Gay Pride. The colors of the rainbow shelter manifestations in many cities of the world. The LGBTQ community is getting ready to celebrate its big party of the year, with parades, dances, music, and various events. Behind that joyous appearance, shared feast, respect for diversity, however, there is still much pain. Too many times the multicolored flag is sprinkled with the red color of blood.
The road to tolerance is still very uphill, despite the celebrations and, also, the legislations that in almost all countries of the Western world defend minorities’ rights.
The cancers of sectarianism and machismo are embedded within societies, often within the very families. Their metastases attack not only the homosexual community, but also women, indigenous people, immigrants, all minorities. Just over a year ago in Orlando an attack on a gay discotheque left some 50 persons dead and dozens injured.
In Latin America, gender violence as well as violence towards the LGBTQ community yield victims every year. Even worse, these homicides, rapes, abuses, generally go unpunished. This is what recently happened in Argentina, where a judge released three individuals who had massacred to death Marisela Pozo, a 27-year-old woman, despite a video showing, without a doubt, the aberrant homicide preceded by three hours of torture. A sentence that falls like a bucket of cold water on a country where the #niunamenos movement fights tirelessly to diminish femicide, and where were it not because of the mobilization of society, Analía de Jesús (Higui) —a lesbian woman who killed one of the three men who tried to rape her after beating and insulting her, because of her sexual diversity— would still be in jail. Higui has suffered these insults and violence since she was a teenager.
In Mexico, according to data from the civil association Letra S Sida, 202 people were killed due to their sexual orientation, from January 2014 to December 2016. The most vulnerable ones are transgender women.
In Ecuador, the practice still remains of clinics where homosexuals and lesbians are admitted for their «cure”. The photos of the Ecuadorian Paola Paredes, which testifie to one of those clinics for lesbians, are a crude, relentless denunciation of the aberrant practices they use within those walls. Violence of all kinds, from rape to beatings and lack of food, is used to break the will of the «sick» who in many cases are interned, through deceit and coercion, by their own relatives. Clinics that continue to operate under the guise of centers for the rehabilitation of drug-addicts and alcoholics, despite laws that prohibit discrimination based on sexual orientation, in Ecuador.

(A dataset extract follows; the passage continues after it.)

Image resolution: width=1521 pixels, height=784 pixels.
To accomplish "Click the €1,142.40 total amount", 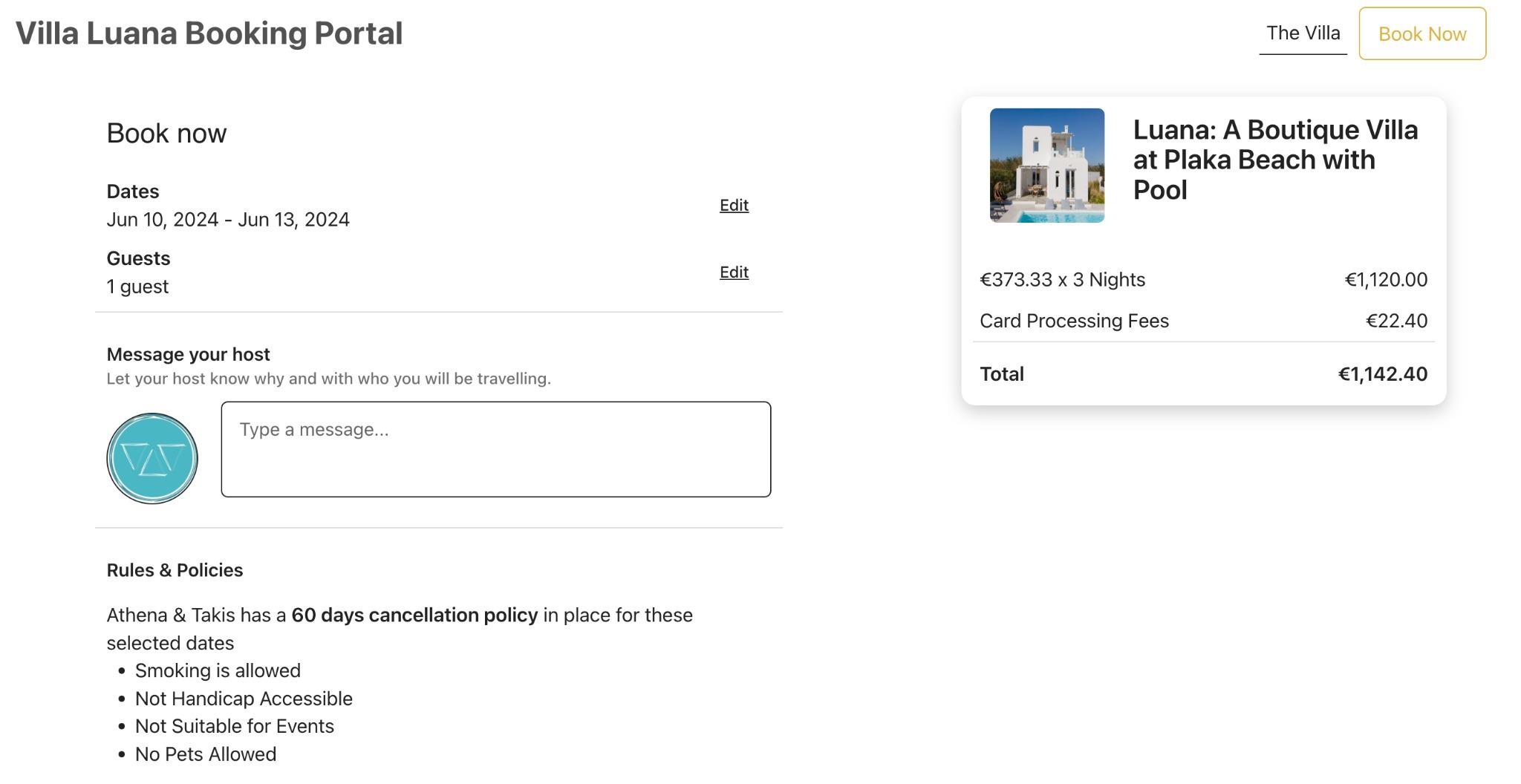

Ecuador is not the only country where this dichotomy exists. In almost all the countries of the region there is a great contradiction between a progressive legislation on the rights of the homosexual community and an intolerant and violent social and police reality. This is underlined by the organization Transgender Europe, according to which, Latin America has some of the most advanced laws and, in parallel, the highest crime rate. A 2015 report by the IACHR indicates that almost 600 people were killed in Latin America only because they were part of the LGBTQ community. Many more were victims of rape, torture, insults and violence of various kinds. Discrimination is an evil that travels throughout the region, and there is no country where one may live serenely and without fear of sexual diversity.
According to ILGA’s (International Lesbian, Gay, Bisexual, Trans and Intersex Association) 12th report, in 71 countries (32 from Africa, 10 from America, 23 from Asia and 6 from Oceania), homosexuality is punished with imprisonment, life imprisonment, lashes and even the death penalty.
And in all the other countries, the emergence of movements with authoritarian tendencies that mix nationalism with machismo, intolerance towards immigrants with the one punishing women and homosexuals, endangers the rights conquered until now.
This is a really disturbing picture. Diversity is the broken mirror where societies fear being reflected to discover their own diversities, because collective violence is an antidote to individual weaknesses, because it is easier to criticize than to understand.
Respect and tolerance should be fundamental pillars of any society; but in order to live diversity as enrichment and not as a threat, it would be necessary to promote awareness campaigns, meetings and talks. Teaching in schools should be promoted and extended not only to children but also to parents.
The only way to build fair societies is to quell fear and violence, so that no one is afraid to look into a broken mirror, knowing that in each reflection they can discover the many facets of the same beautiful universe: that of the human being.